Document section START
Preventing exploits

Here's a collection of thoughts for your average computer user, but they apply to all of us. The less exploited websites & computers on the internet, the safer we all are.

Passwords

Never recycle passwords

  • Password reuse is the number one reason we see accounts get exploited on a daily basis. Use a password manager.

  • Periodically check sites like Have I been pwned) & change the relevant passwords after 3rd party breaches.

Use a password manager

Use a password manager, there's no reason not to these days — there's software that supports all budgets, operating systems & license of choice.

Name Windows MacOS Linux iOS Android BB
1Password Yes Yes No Yes Yes Yes
lastpass Yes Yes Yes Yes Yes Yes
keepassX Yes Yes Yes No No No
keepassXC Yes Yes Yes No Yes No

Indecisive? Here's a full list of password managers) you can peruse until the end of time.

Most password managers can integrate with your browser & can be sync'd across devices, regardless of OS

When in doubt, reset!

  • If you ever see an SSL related connection error when connecting to a particular service (email, sftp, our control panel, billing, etc.), do reset the related password as a precaution.

  • After public wifi/travel: Whether traveling, or connecting to While traveling & using networks that might be of sketchy origin, keep a digest of the passwords you use & change them during, and after returning from your trek.

  • Sharing passwords; If you do have to share a password for any reason, change the password beforehand (so you're not sharing a password you may have inadvertently used elsewhere) & afterwards.
Document section END
Supplied information START
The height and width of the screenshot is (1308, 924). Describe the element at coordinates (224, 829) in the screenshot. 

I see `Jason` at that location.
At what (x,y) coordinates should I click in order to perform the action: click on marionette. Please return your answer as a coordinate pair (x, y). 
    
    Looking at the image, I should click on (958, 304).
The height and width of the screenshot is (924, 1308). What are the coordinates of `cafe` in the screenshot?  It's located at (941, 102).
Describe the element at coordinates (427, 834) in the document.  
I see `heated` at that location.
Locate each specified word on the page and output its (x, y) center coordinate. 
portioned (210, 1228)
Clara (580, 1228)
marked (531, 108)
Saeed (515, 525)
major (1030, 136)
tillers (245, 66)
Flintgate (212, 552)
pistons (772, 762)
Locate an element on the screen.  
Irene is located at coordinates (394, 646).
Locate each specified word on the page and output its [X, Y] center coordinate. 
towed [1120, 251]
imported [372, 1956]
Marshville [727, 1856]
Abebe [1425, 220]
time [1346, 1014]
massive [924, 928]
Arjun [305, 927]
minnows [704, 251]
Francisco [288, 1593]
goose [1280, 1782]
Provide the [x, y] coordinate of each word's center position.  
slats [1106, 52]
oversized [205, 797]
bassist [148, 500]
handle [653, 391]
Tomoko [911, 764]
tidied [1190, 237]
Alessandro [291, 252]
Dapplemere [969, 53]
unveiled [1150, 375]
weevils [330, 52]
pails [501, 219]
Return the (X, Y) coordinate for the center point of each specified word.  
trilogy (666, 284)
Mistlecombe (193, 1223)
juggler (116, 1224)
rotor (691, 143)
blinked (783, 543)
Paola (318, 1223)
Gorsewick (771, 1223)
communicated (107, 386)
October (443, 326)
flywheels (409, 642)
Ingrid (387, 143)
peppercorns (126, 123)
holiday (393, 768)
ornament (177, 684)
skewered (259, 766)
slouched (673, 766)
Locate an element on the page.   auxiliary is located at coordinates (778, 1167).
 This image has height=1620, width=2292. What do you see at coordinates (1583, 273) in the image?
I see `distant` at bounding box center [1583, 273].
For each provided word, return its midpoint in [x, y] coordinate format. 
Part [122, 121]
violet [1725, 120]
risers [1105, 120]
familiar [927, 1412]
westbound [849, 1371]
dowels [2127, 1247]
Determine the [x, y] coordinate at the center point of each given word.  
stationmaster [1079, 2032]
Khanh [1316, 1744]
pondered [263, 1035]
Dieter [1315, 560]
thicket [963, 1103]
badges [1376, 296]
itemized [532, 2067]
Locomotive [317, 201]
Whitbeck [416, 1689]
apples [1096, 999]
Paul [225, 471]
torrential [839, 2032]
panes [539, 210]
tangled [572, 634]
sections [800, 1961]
Supplied information END
**Problems to work on**
**A)** Answer these about the page on preventing exploits:
(i) What does it name as the number one reason accounts get exploited?
(ii) Which password manager in its table is marked as unavailable on Linux?
(iii) What should be done after an SSL related connection error with a service?
**B)** In the page on preventing exploits, rewrite the stretch from "Indecisive? Here's a" through "elsewhere) & afterwards.", swapping "precaution" for "safety measure".
**C)** Name every password manager listed in the table of the page on preventing exploits.
Nothing in the entries is required for this work.

**Task responses**
**A)**
(i) Password reuse.
(ii) 1Password.
(iii) Reset the related password as a precaution.

**B)**
Indecisive? Here's a full list of password managers) you can peruse until the end of time.

Most password managers can integrate with your browser & can be sync'd across devices, regardless of OS

When in doubt, reset!

  • If you ever see an SSL related connection error when connecting to a particular service (email, sftp, our control panel, billing, etc.), do reset the related password as a safety measure.

  • After public wifi/travel: Whether traveling, or connecting to While traveling & using networks that might be of sketchy origin, keep a digest of the passwords you use & change them during, and after returning from your trek.

  • Sharing passwords; If you do have to share a password for any reason, change the password beforehand (so you're not sharing a password you may have inadvertently used elsewhere) & afterwards.

**C)** 1Password, lastpass, keepassX, keepassXC